7.1       Root cause:

I need to find out exact root cause of this problem. As of now I am not quoting any details for why this error came but the solution which I have followed I am specifying here -

7.2       Resolution:

I was getting this error during restart up of Managed server.
I have searched for the above error and found couple of forum and most of the forum said delete the *.lok file and restart the servers. I searched for *.lok file under aserver/mserver but didn’t find anywhere then I stopped the Admin Server as well and tried to restart the server and its was failing and got some error which was related to “Disk Space, there was no space left on disk”
Then I have deleted lots of *.logs and *.out files etc to create some free space. I have used “df –h”  and “du –sh” command to find out the location which is taking more space and deleted the un used file and restarted the server Admin and Managed both and the above error “Could not start JTAMT on local server” went away.

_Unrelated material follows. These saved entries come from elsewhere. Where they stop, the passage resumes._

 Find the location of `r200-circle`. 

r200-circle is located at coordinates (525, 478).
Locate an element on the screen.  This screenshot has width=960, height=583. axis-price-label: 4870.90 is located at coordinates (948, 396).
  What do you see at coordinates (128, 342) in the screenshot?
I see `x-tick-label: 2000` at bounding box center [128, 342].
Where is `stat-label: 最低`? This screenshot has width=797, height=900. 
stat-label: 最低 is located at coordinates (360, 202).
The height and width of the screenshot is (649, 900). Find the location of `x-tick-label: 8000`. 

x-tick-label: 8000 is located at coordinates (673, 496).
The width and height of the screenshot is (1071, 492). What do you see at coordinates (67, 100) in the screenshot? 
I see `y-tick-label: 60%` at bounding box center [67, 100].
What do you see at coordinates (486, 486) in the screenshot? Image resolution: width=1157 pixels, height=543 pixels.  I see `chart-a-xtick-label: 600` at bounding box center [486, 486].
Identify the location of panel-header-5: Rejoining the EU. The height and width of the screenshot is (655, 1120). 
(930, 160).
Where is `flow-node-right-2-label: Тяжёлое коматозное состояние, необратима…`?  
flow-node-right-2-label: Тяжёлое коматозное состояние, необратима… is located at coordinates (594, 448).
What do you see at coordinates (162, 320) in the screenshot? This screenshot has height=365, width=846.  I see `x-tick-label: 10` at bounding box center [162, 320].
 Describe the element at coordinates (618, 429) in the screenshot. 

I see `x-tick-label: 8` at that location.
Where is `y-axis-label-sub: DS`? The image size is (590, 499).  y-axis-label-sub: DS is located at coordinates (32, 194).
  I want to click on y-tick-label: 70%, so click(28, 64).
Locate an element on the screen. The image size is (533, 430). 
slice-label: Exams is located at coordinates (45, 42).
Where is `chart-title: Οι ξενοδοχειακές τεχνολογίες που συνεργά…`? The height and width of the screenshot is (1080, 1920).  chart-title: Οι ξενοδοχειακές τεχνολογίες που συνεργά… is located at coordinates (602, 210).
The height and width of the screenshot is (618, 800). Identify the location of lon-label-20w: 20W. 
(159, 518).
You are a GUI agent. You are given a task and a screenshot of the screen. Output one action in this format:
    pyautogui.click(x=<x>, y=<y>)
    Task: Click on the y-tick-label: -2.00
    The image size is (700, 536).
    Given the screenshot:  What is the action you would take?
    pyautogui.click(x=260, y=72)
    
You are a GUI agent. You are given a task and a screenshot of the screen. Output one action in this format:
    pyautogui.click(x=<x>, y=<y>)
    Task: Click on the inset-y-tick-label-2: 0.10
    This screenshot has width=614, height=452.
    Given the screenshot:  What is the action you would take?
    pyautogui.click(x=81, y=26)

8         ERR: EmbeddedLDAP  java.lang.ArrayIndexOutOfBoundsException

During Admin server restart we were getting below error continuously and Admin server was not coming up-
####<Nov 5, 2012 4:47:05 AM EST> <Critical> <EmbeddedLDAP> <vans075007> <AdminServer> <VDE Replication Thread> <<anonymous>> <> <> <1352051225634> <BEA-000000> <java.lang.ArrayIndexOutOfBoundsException: 0

8.1       Root cause:


This Error comes when the changelog.data  and changelog.index file get corrupted located in servers/Adminserver/data/ldap/ldapfiles .
Below are list of scenarios during when these file can get corrupted.
  • While the admin server was writing an LDAP entry to the changelog, it was interrupted by a forced shutdown, which made the changelog partially updated.
  • When the admin server rebooted, it attempted to process the changelog (i.e., send the entries to the managed servers), but encountered the partially updated changelog.
  • The partial update was an entry that had been assigned a change number, but there was no data for the entry.
  • When the change log writer is interrupted between the index update and the data update and this update is in a synchronized method.

8.2       Resolution


This Error comes when the changelog.data  and changelog.index file get corrupted located in servers/Adminserver/data/ldap/ldapfiles .
Please take a backup of existing “ldap” folder deleted these two files, and restart the Admin servers.
Both files will be created again and server will start successfully.
The changelog.data file is used in WebLogic Server (WLS) to store LDAP information regarding users, groups, roles and policies. The EmbeddedLDAP server has an index file and a data file. Each entry in the data file is pointed to by a index file entry; the index file entry is dictated by an integer that identified the entry.
For more details about issue and solution please refer the Oracle Note: DOC ID: 1325978.1


Common resolution

Following is list of general action which we can perfom in Test enviornment to fix the server startup problem -
Step1: Try to delete all the .lok file
Step2: Try to delete .DAT file insider $Domain/servers/AdminSever/step.
Step3: Take a backup of "tmp" folder inside servers folder and delete “tmp” folder
Step4:  Take a backup of "data" foler inside servers folder and delete “data” folder
Step5: Change the port number if some port is already in use.